All mapped out, her great career will however be like no other. Fiercely free, she has a reputation to never sign a contract and admirers still have painful memories of the long years in which she moved away from the scene. The recitals became a challenge for the artist who suffered from too much solitude, after which she decided in 1980 to only play either when accompanied by an orchestra, or surrounded by her friends such as Nelson Freire, Misha Maisky or Gidon Kremer . The most incredible is that even today, even though the orchestral repertoire is less bountiful than before, the great pianist Martha Argerich has lost none of her skills or talent. Each concert is a suspended moment, stolen from eternity.
Martha Argerich was born in Buenos Aires. From the age of five, she took piano lessons with Vicenzo Scaramuzza. In 1955 she went to Europe with her family, and received tuition from Friedrich Gulda in Vienna; her teachers also included Nikita Magaloff and Stefan Askenase. Following her first prizes in the piano competitions in Bolzano and Geneva in 1957, she embarked on an intensive programme of concerts. Her victory in the Chopin Competition in Warsaw in 1965 was a decisive step on her path to worldwide recognition.
Martha Argerich rose to fame with her interpretations of the virtuoso piano literature of the 19th and 20th centuries. But she does not regard herself as a specialist in "virtuoso" works - her repertoire ranges from Bach through Beethoven, Schumann, Liszt, Debussy and Ravel, to Bartók.
Martha Argerich has worked as a concert pianist with many famous conductors. She has also attached great importance to chamber music ever since, at the age of 17, she accompanied the violinist Joseph Szigeti - two generations older than herself. She has toured Europe, America and Japan with Gidon Kremer and Mischa Maisky and has also recorded much of the repertory for four hands and for two pianos with the pianists Nelson Freire, Stephen Bishop-Kovacevich, Nicolas Economou and Alexandre Rabinovitch. Martha Argerich has performed at Gidon Kremer's festival in Lockenhaus, at the Munich Piano Summer, the Lucerne Festival and at the Salzburg Festival, where she gave, for instance, a recital with Mischa Maisky in 1993.
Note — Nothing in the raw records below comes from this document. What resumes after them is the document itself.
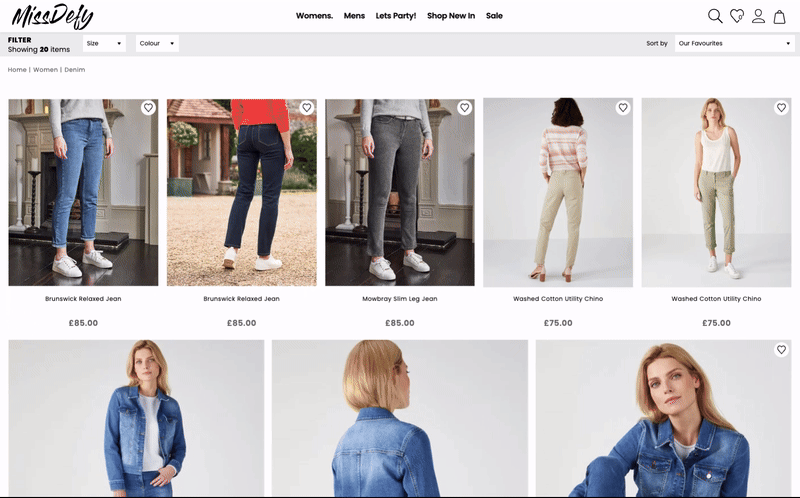
Task: Open the search magnifier icon
Action: tap(715, 16)
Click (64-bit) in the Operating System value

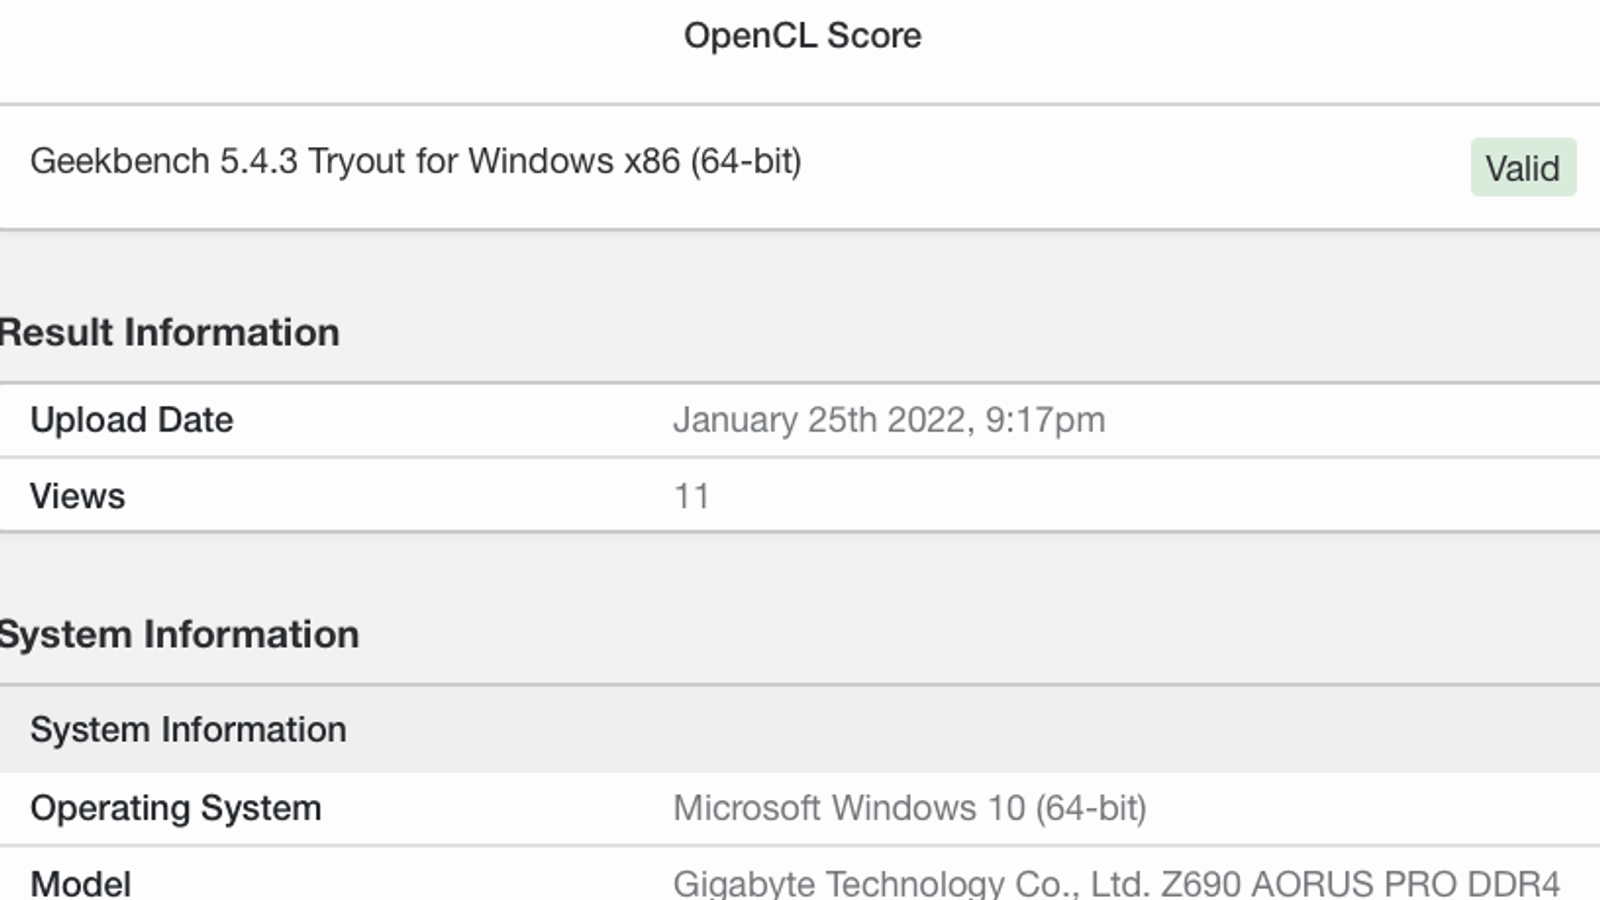1090,808
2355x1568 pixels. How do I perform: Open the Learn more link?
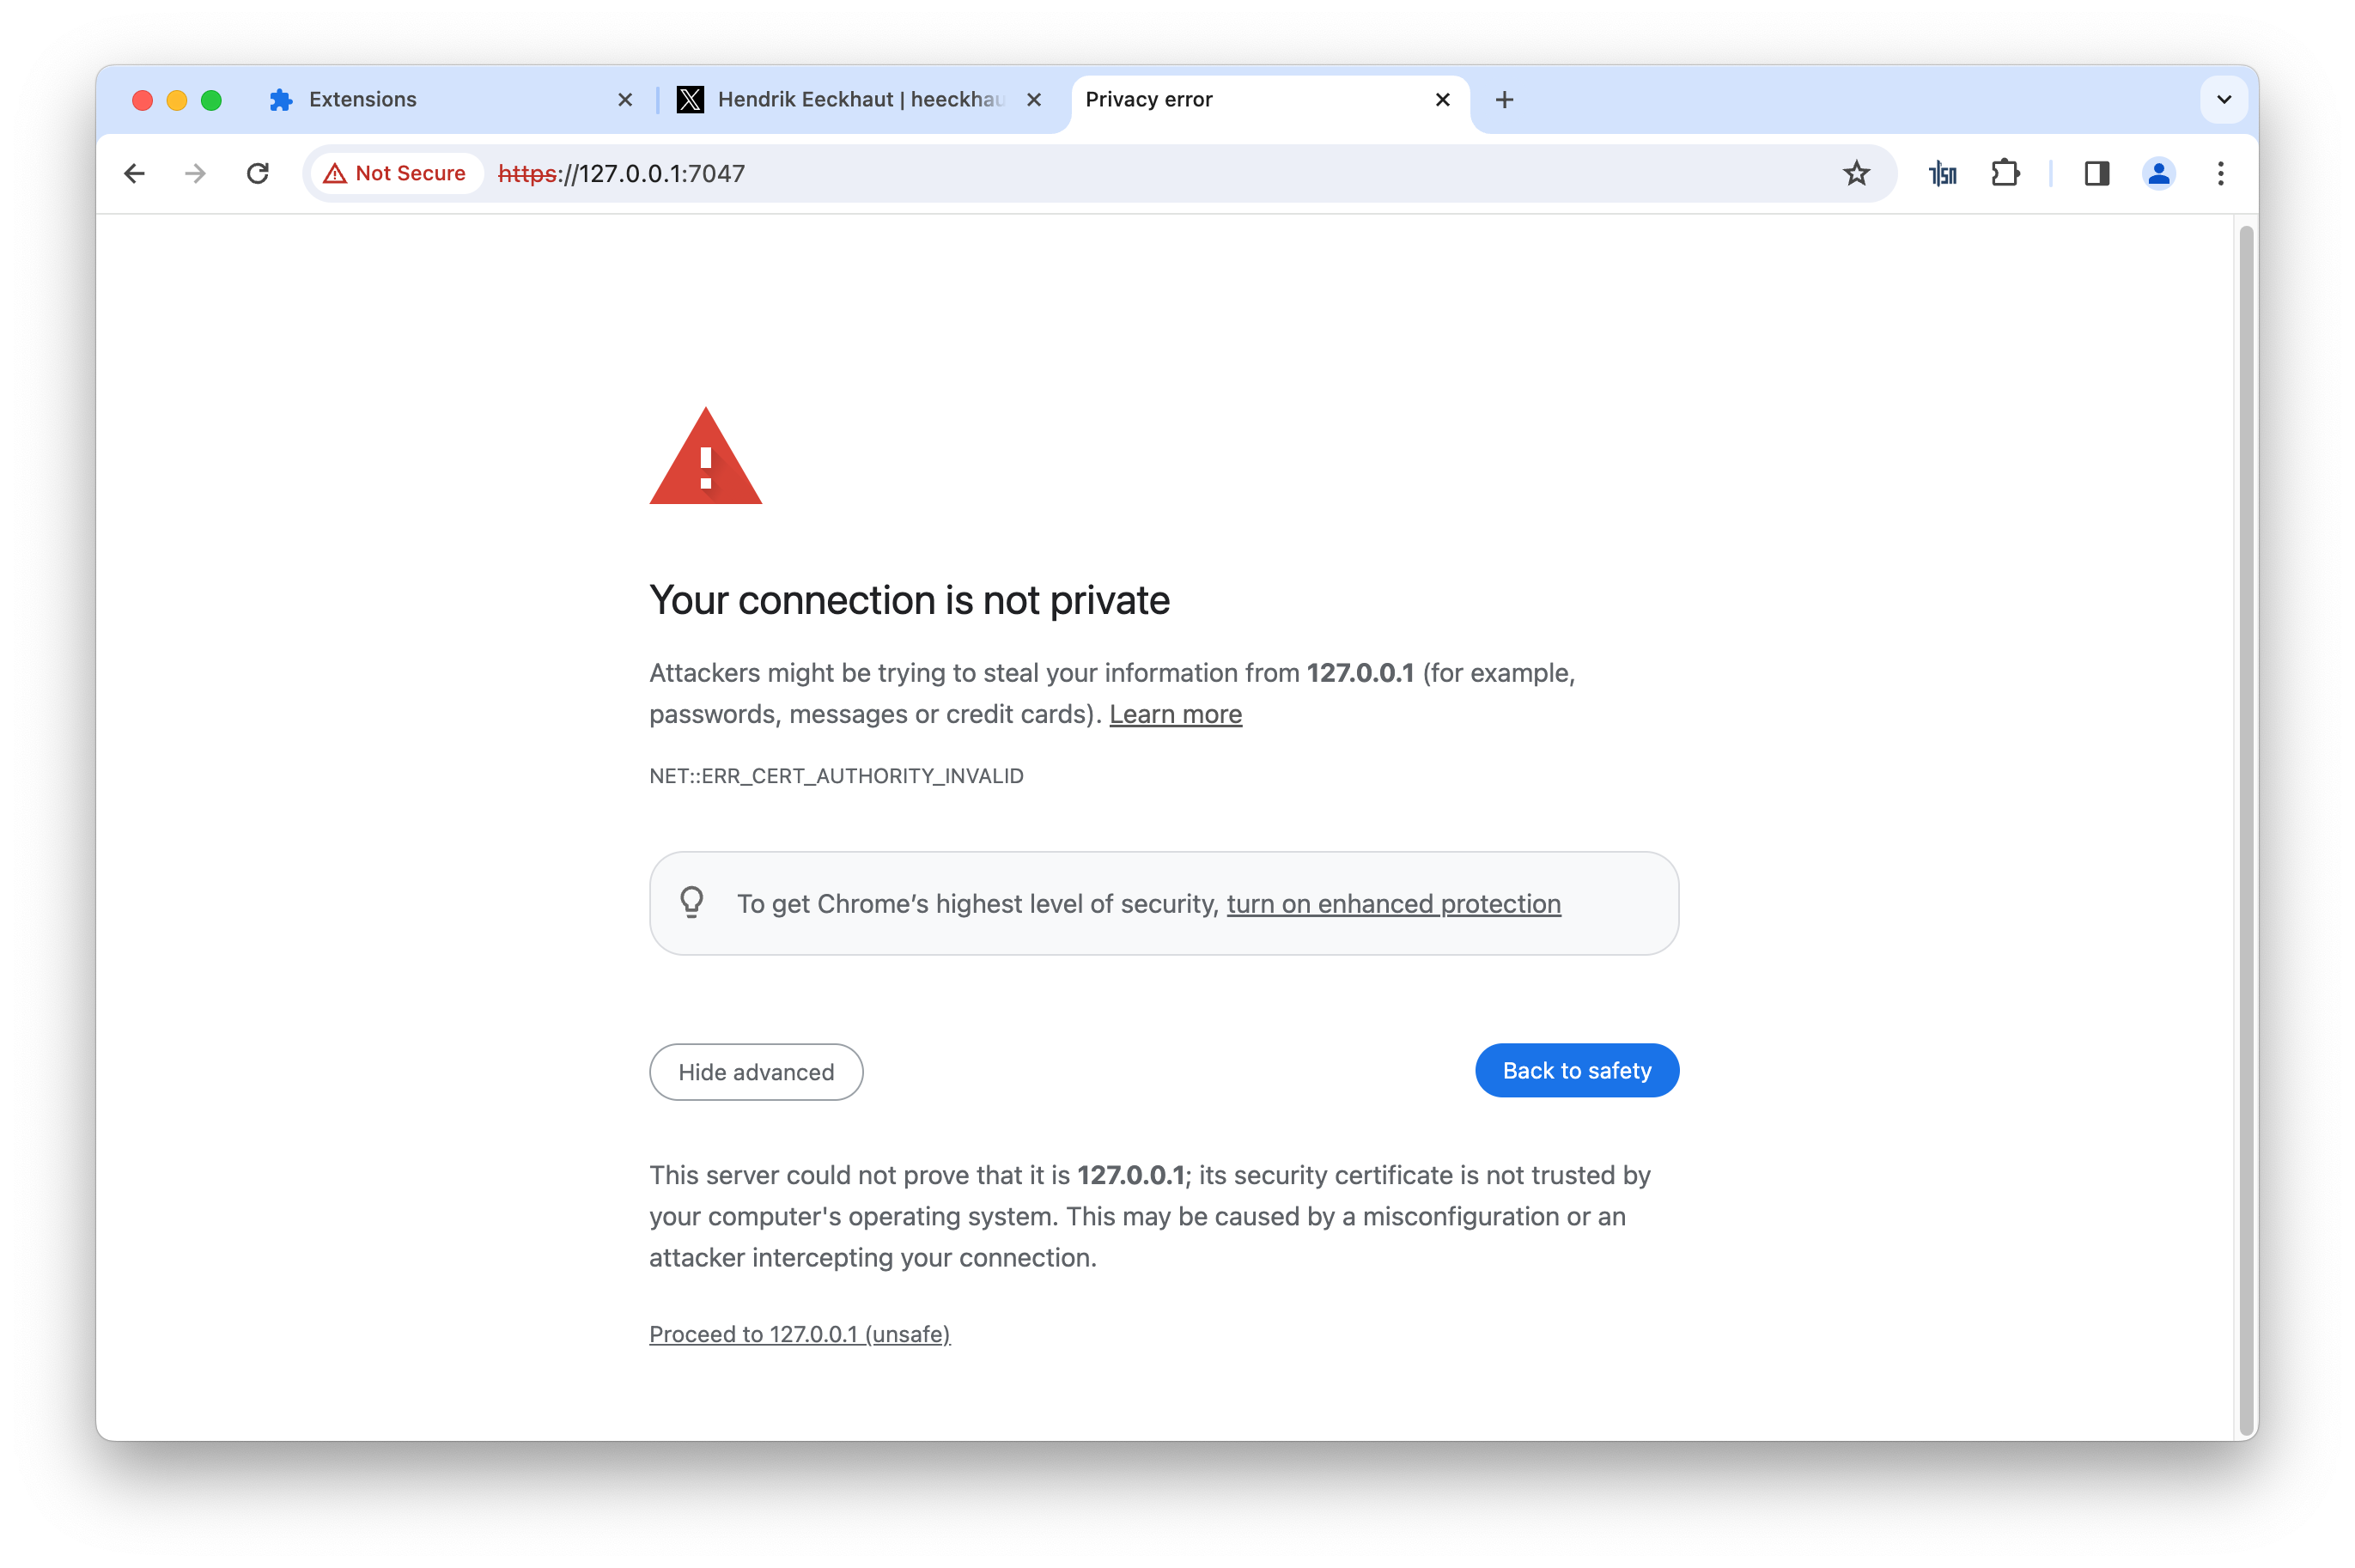tap(1175, 714)
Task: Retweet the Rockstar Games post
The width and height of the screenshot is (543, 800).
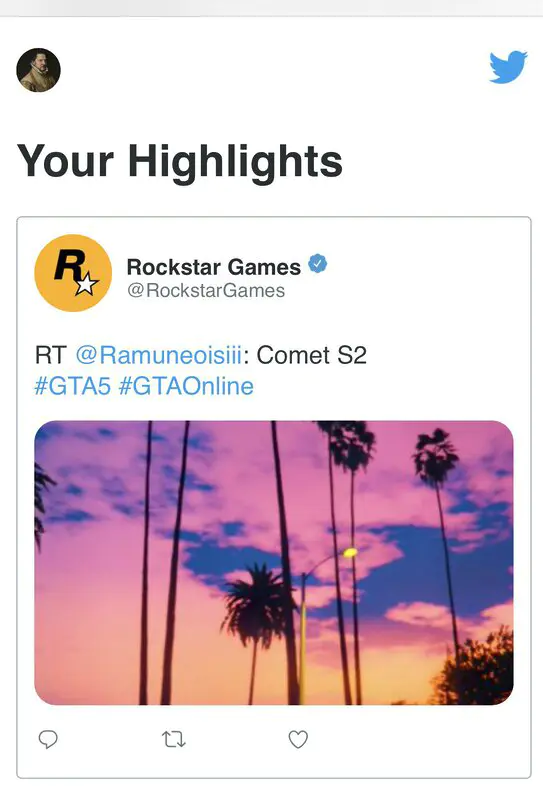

She appeared with Claudio Abbado and the Berlin Philharmonic at the 1992 New Year's Eve Concert with Strauss's Burleske and also at the Salzburg Festival at Easter 1993. May 1998 saw the long-awaited musical "summit meeting" between Martha Argerich, Mischa Maisky and Gidon Kremer. On the occasion of a memorial concert for the impresario Reinhard Paulsen, the three artists came together in Japan, where they performed piano trios by Shostakovich and Tchaikovsky (recorded live by DEUTSCHE GRAMMOPHON). In March 2000 Martha Argerich gave her first great solo appearance in almost 20 years in New York's Carnegie Hall.
Martha Argerich takes a great supportive interest in young artists. In September 1999 the first International "Martha Argerich" Piano Competition took place in Buenos Aires - a competition which does not only carry her name but in which she is president of the jury. In November 1999 the second "Martha Argerich Music Festival" took place in southern Japan, with concerts and masterclasses being given not only by Martha Argerich but also by Mischa Maisky and Nelson Freire among others.